Regarding EOS detection: that's an interesting that detecting from all codebooks can lead to early termination -- good find!

About the option detecting from codebook 0 only: there is the issue of what happens if an EOS appears only in a codebook other than 0 and we ignore it (for EOS detection purposes). Then we'd end up replacing the token with token ID 0 before decoding with the codec, but we know 0 doesn't necessarily correspond to codec silence.

But maybe we need to consider these two mechanisms separately:

  1. EOS detection: use whatever method works best (e.g. from the set you implemented here)
  2. "cleaning" of tokens before returning to user/codec: replace EOS tokens with "silent" tokens. We'd need to know, per codec release, which tokens it maps to silence. The complication is that we may have a frame of mixed silence and non-silence tokens; but it's probably still better to use a "quiet" token for the codebook that contained the EOS than arbitrarily choose 0. Anyway, for this mechanism to work we need to query the codec at init for silence tokens (e.g. by encoding a bit of digital silence), or keep track of that per codec release. I prefer the latter so that we don't need to include a codec encoder in our releases. Maybe we should require a get_silence_tokens() to be added to the the codec API. This would only have to be computed once per codec release and should be pretty easy for the codec maintainer to do.

If (2) works better that'll give (1) more flexibility.

@rfejgin
Copy link
Collaborator

rfejgin commented Aug 25, 2025

Cool addition of the text remapping logic, by the way!

@paarthneekhara
Copy link
Collaborator Author

Regarding EOS detection: that's an interesting that detecting from all codebooks can lead to early termination -- good find!

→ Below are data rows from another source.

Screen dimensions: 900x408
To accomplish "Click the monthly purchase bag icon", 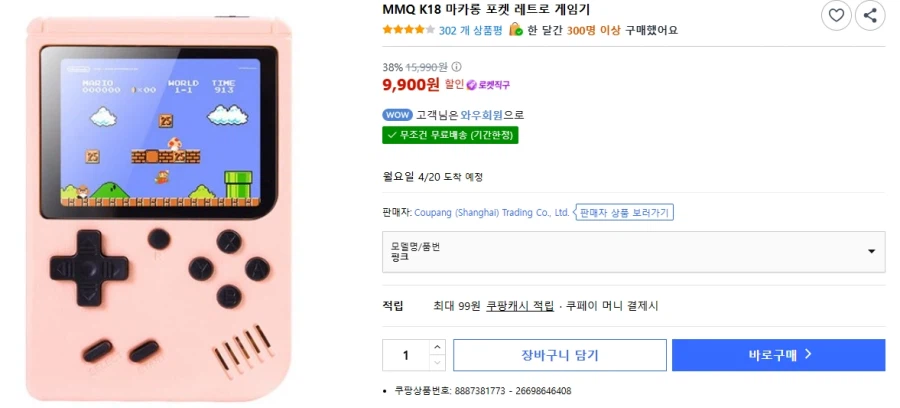I will tap(516, 30).
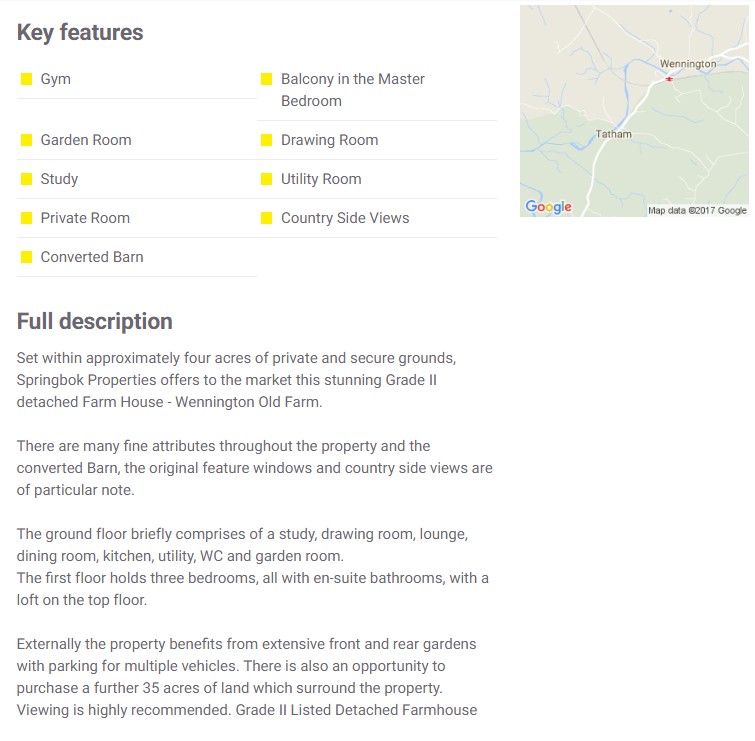Click the yellow bullet by Country Side Views
Screen dimensions: 755x741
tap(266, 218)

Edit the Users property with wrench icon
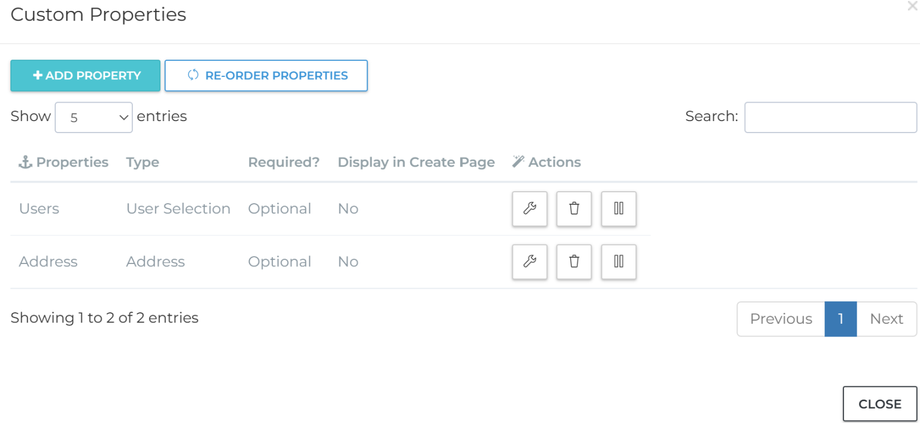click(x=529, y=208)
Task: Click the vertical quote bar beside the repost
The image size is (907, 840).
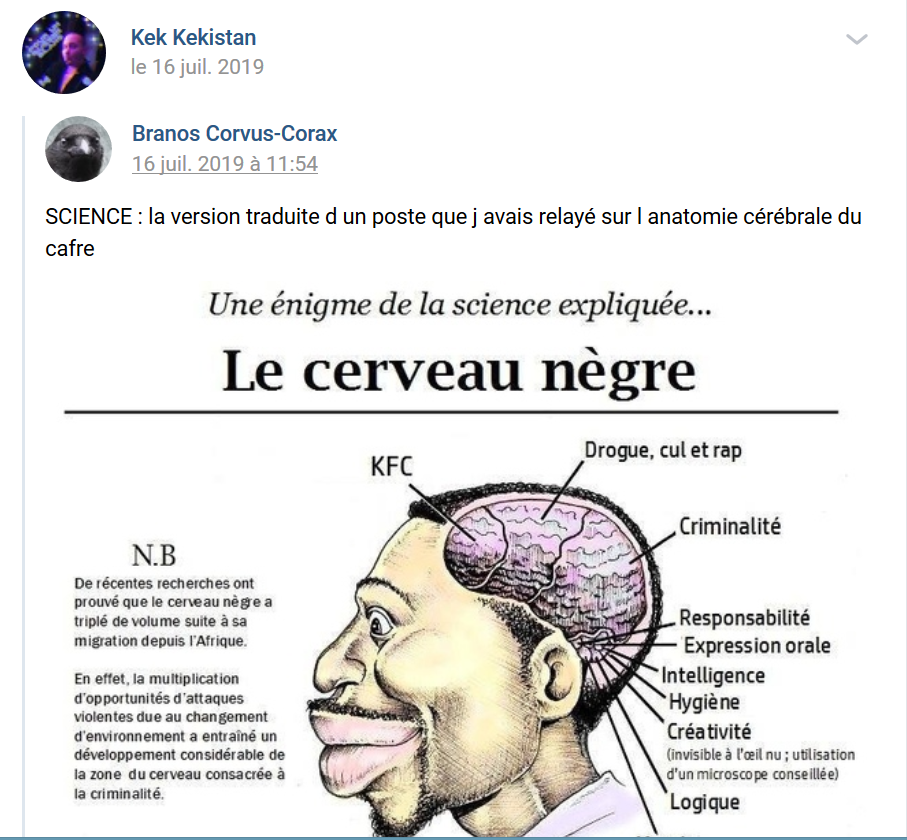Action: 24,476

About the option detecting from codebook 0 only: there is the issue of what happens if an EOS appears only in a codebook other than 0 and we ignore it (for EOS detection purposes). Then we'd end up replacing the token with token ID 0 before decoding with the codec, but we know 0 doesn't necessarily correspond to codec silence.

But maybe we need to consider these two mechanisms separately:

  1. EOS detection: use whatever method works best (e.g. from the set you implemented here)
  2. "cleaning" of tokens before returning to user/codec: replace EOS tokens with "silent" tokens. We'd need to know, per codec release, which tokens it maps to silence. The complication is that we may have a frame of mixed silence and non-silence tokens; but it's probably still better to use a "quiet" token for the codebook that contained the EOS than arbitrarily choose 0. Anyway, for this mechanism to work we need to query the codec at init for silence tokens (e.g. by encoding a bit of digital silence), or keep track of that per codec release. I prefer the latter so that we don't need to include a codec encoder in our releases. Maybe we should require a get_silence_tokens() to be added to the the codec API. This would only have to be computed once per codec release and should be pretty easy for the codec maintainer to do.

If (2) works better that'll give (1) more flexibility.

That's a good point. We should figure out a better way to clean up the codes. Are you suggesting if we want to clamp a partucular codebook to be within the range, we should make the whole frame silent or just that codebook.

@rfejgin
Copy link
Collaborator

rfejgin commented Aug 26, 2025

That's a good point. We should figure out a better way to clean up the codes. Are you suggesting if we want to clamp a particular codebook to be within the range, we should make the whole frame silent or just that codebook.

I think it probably requires experimentation, e.g. by listening to find out what sounds better of the options we're considering:

  1. Replacing the particular codebook with token 0 (what we have now)
  2. Replace all codebooks with their corresponding silence tokens
  3. Replace only the particular codebook with its silence token

One way to choose would be to load some codes of a real speech signal and randomly choose a few positions (frame+codebooks combinations) that we will corrupt with the 3 methods above; listen to all 3 and choose the one that sounds best.

@rfejgin
Copy link
Collaborator

rfejgin commented Aug 27, 2025

That's a good point. We should figure out a better way to clean up the codes. Are you suggesting if we want to clamp a particular codebook to be within the range, we should make the whole frame silent or just that codebook.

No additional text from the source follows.